„Liebe Silja“ Ein besonderes Buch von Birte Viermann

Ein Buch, das mitten ins Herz trifft

Als ich Liebe Silja las, hatte ich Tränen in den Augen. Nicht nur, weil es ein zutiefst bewegendes Buch ist, sondern weil ich mich in so vielen Sätzen selbst wiederfand. Birte Viermanns Worte sind ehrlich, kraftvoll und schmerzhaft zugleich. Sie schrieb es für ihre Schwester Silja, die an ME/CFS litt und viel zu früh, aber selbstbestimmt von uns gegangen ist.

Einblicke, die ich nur zu gut kenne

Liebe Birte,

danke für dein unglaubliches Buch. Danke für deinen Mut, für deine Arbeit, für deine Offenheit. Deine Schwester wäre sicher stolz auf dich.

Beim Lesen hatte ich gemischte Gefühle. Ich wusste genau, wie sich Silja gefühlt haben muss. Auch bei mir ging es lange Zeit nur bergab, bis zu dem Punkt, an dem ich nicht mehr aufstehen konnte, nicht einmal mehr alleine zur Toilette gehen konnte.

Deine Beschreibungen über die Pflege deiner Schwester erinnern mich so sehr an meinen Mann und mich. Ich hatte und habe dieselben Symptome, dieselben Verzweiflungsmomente. Deine Worte trafen mich tief in meiner Seele und holten mich genau dort ab, wo ich mich befinde.
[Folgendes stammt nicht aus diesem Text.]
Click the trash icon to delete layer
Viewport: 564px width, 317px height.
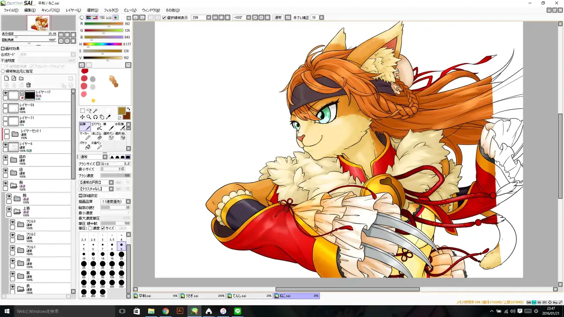[x=28, y=85]
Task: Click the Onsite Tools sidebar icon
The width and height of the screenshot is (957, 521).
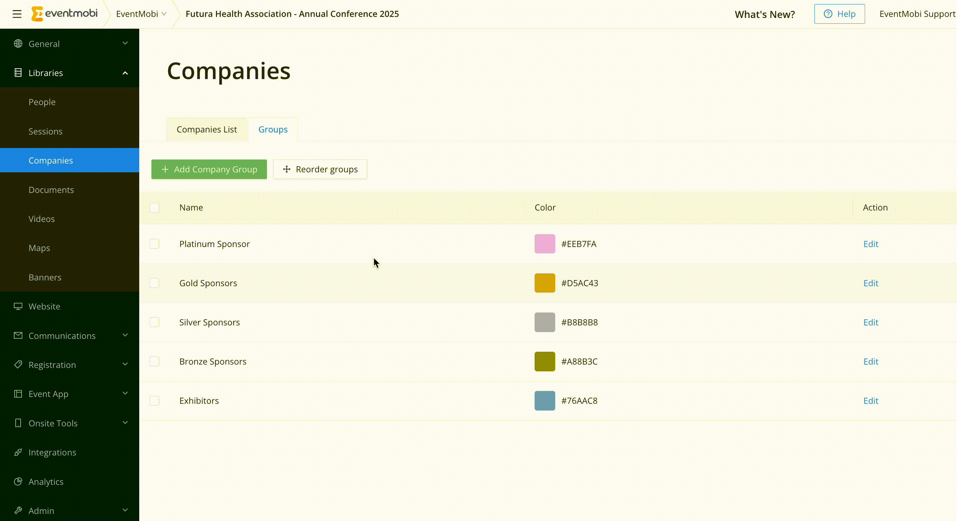Action: click(x=17, y=423)
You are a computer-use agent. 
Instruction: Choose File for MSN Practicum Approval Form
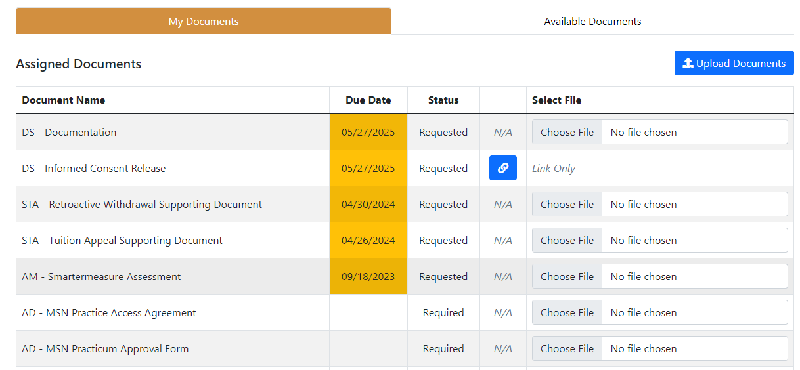point(567,349)
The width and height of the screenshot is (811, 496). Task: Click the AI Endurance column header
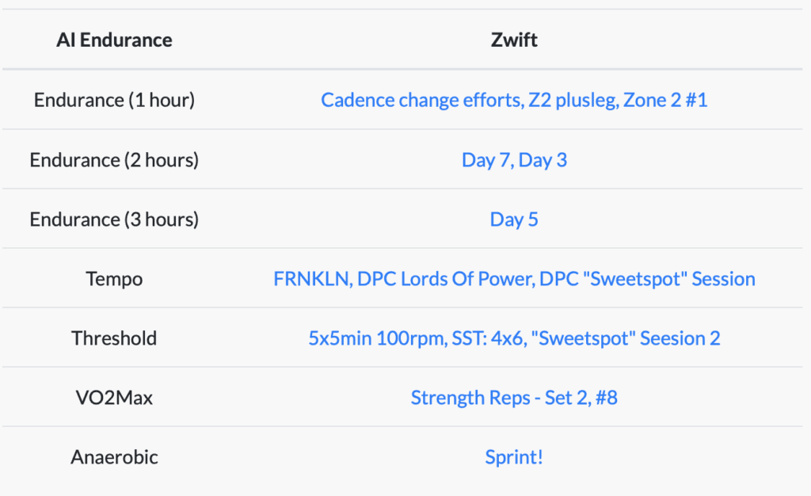click(x=114, y=40)
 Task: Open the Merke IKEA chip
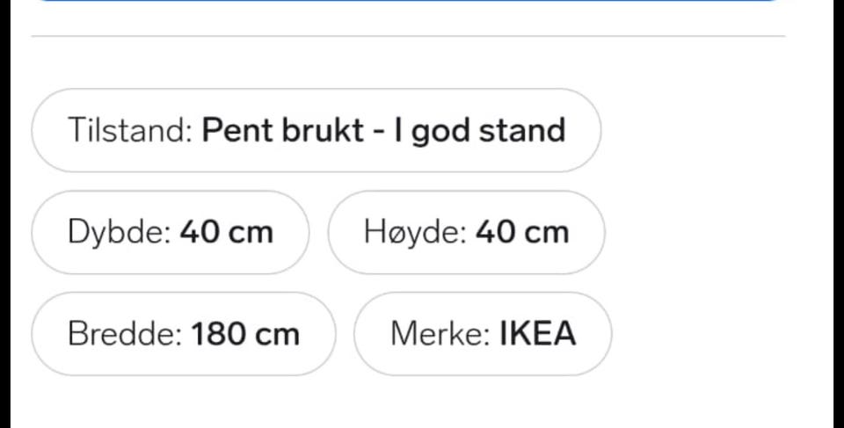tap(483, 334)
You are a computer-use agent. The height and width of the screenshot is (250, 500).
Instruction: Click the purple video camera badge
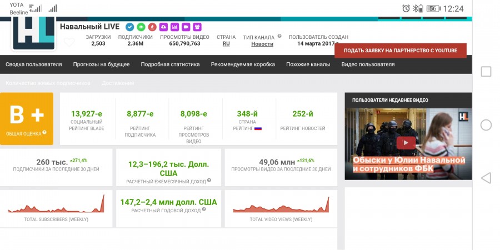coord(186,27)
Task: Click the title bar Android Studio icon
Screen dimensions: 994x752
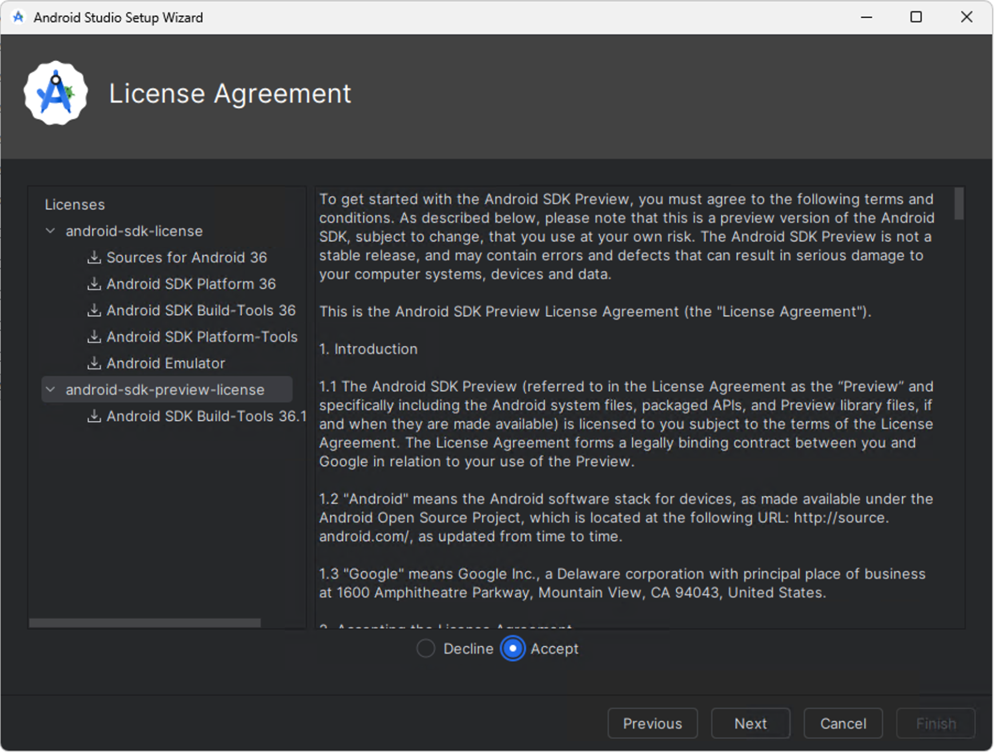Action: [x=18, y=17]
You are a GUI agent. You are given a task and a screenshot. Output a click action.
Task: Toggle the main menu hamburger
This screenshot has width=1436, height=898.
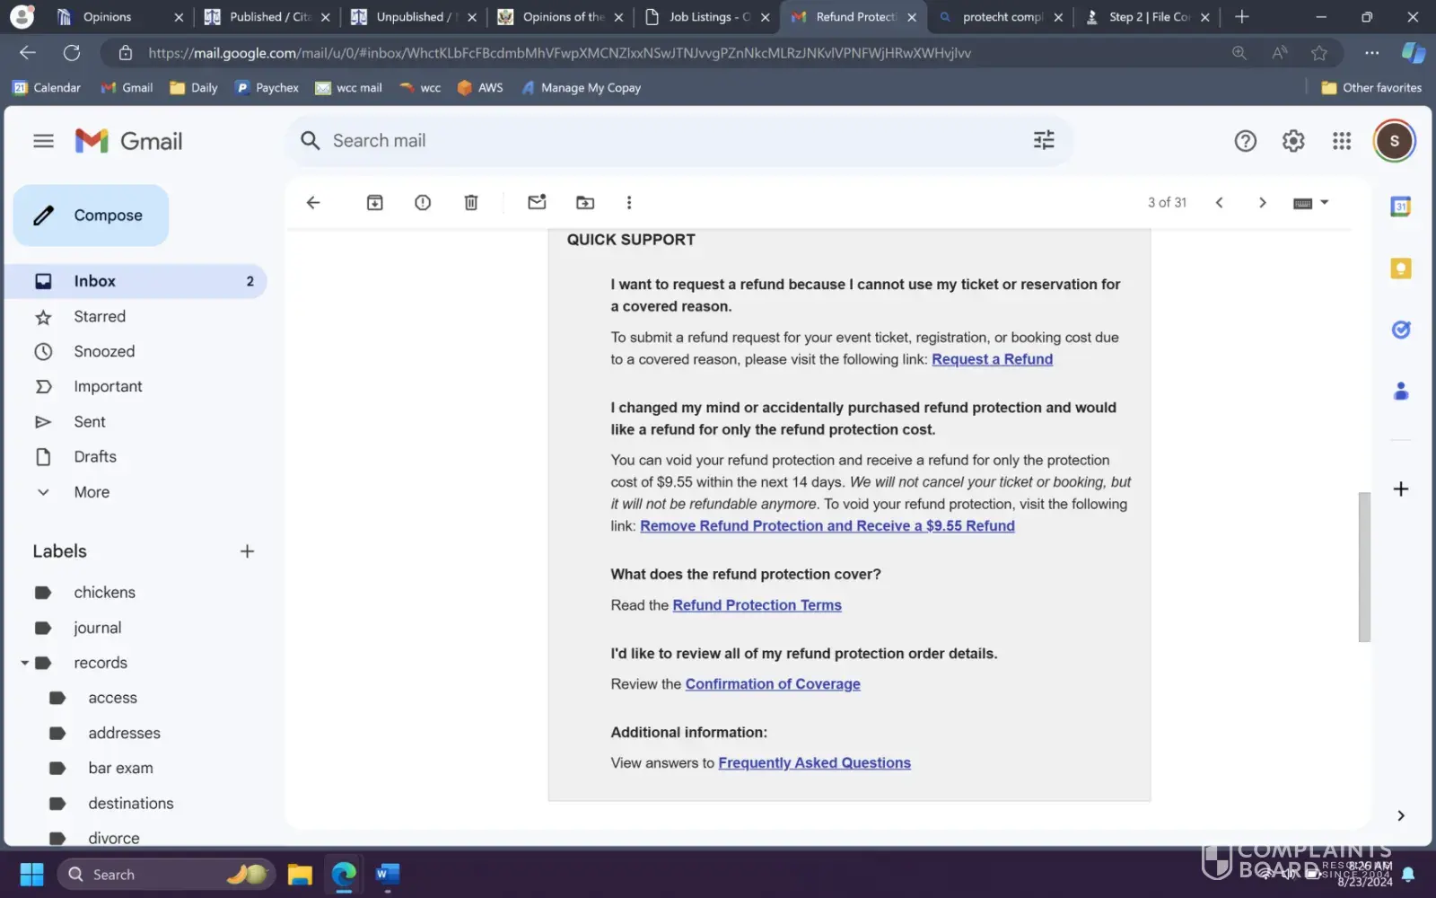pyautogui.click(x=43, y=141)
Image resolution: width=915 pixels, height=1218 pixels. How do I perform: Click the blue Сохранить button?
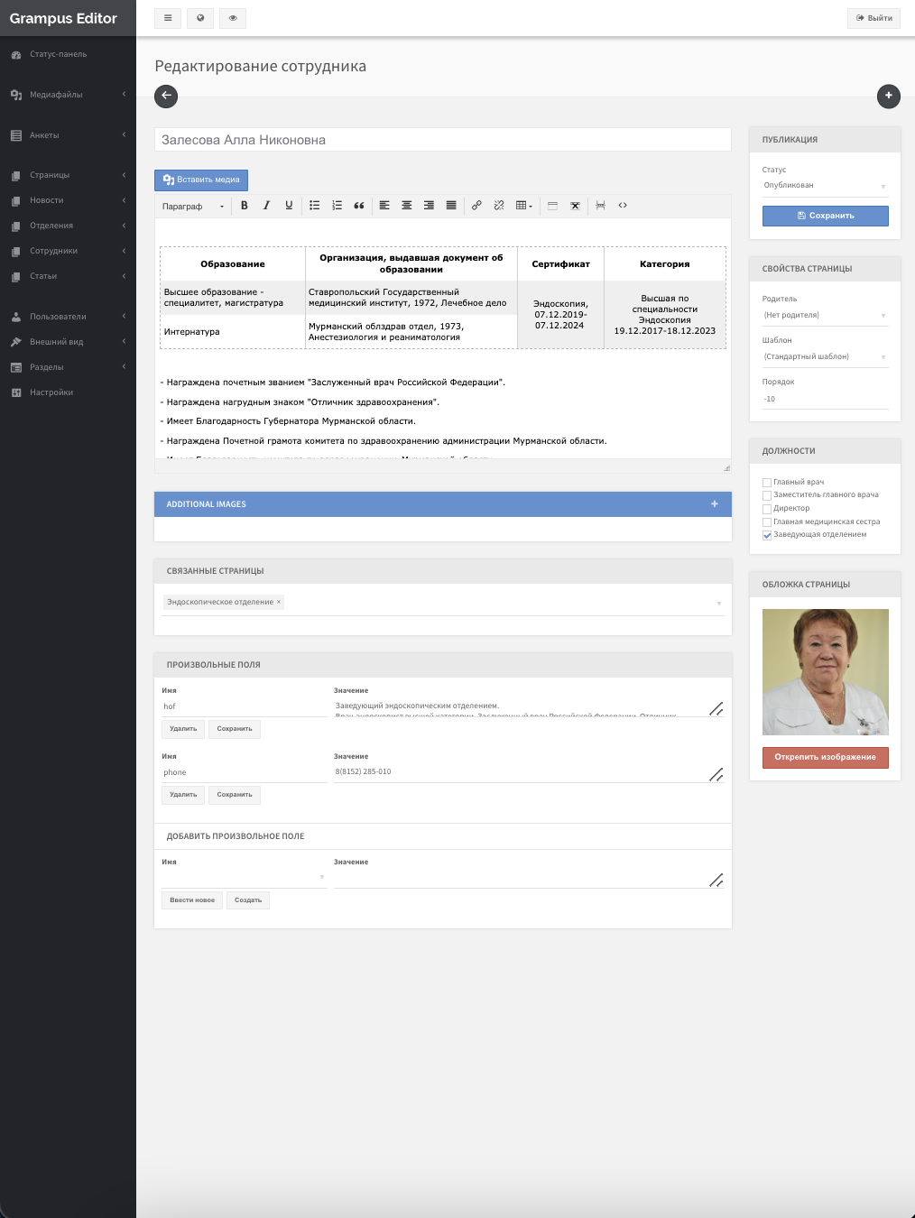pyautogui.click(x=825, y=216)
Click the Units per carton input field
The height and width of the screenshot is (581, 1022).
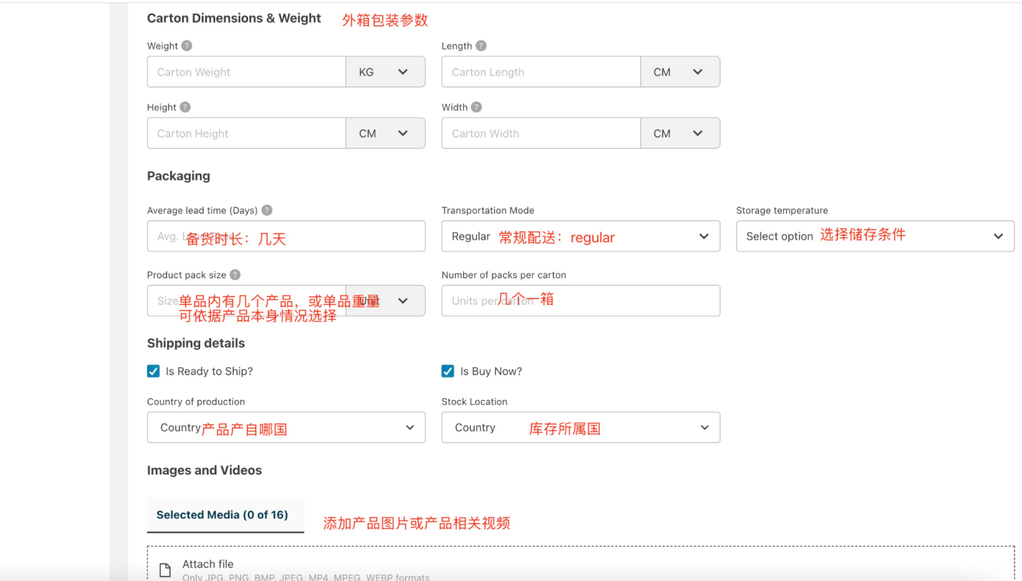(580, 300)
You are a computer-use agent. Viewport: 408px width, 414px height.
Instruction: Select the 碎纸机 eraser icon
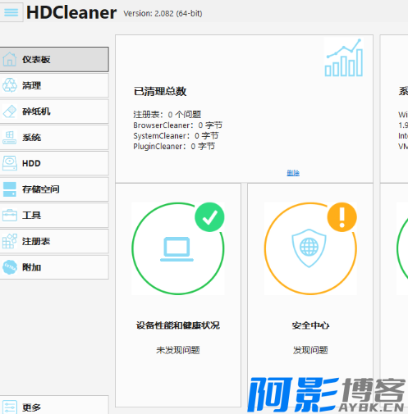point(10,111)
Zwischen Dankbarkeit und Traurigkeit

Während ich las, war ich zutiefst mitgerissen und spürte gleichzeitig ein schlechtes Gewissen, denn es geht mir gerade etwas besser. Ich habe offenbar eine Therapie gefunden, die mir in dieser Phase hilft. Doch ich weiß, dass dies nicht selbstverständlich ist. Viele von uns leiden weiterhin still und abgeschirmt vor sich hin.

Es macht mich traurig, wie viele von ME Betroffene mit ihren Familien täglich an dieser Krankheit zerbrechen. Genau deshalb ist dein Buch so wichtig. Es gibt tiefe Einblicke in ein Szenario, in das man in Wirklichkeit aus Schutz der Betroffenen niemals gelangt. Es öffnet Augen und Herzen.

Für wen dieses Buch geschrieben ist – und warum es jede:r lesen sollte

Liebe Silja ist mehr als ein Buch. Es ist ein stiller Schrei nach Gerechtigkeit, nach Anerkennung, nach Mitgefühl und Aufklärung. Es ist auch eine Liebeserklärung an eine Schwester, an alle Erkrankten und an die, die ihnen nahestehen.

Ich wünsche mir sehr, dass viele dein Buch lesen. Dass sie verstehen, was es bedeutet, Angehöriger von ME-Betroffenen zu sein, und dass es Veränderungen anstößt. Veränderungen im medizinischen System, in der Pflege und im Umgang miteinander.

Danke, liebe Birte

Danke für deinen Mut, deine Worte und dafür, dass du deinen Verlust mit uns teilst.

In Gedenken an Silja und in tiefer Dankbarkeit für das, was du mit diesem Buch bewegst.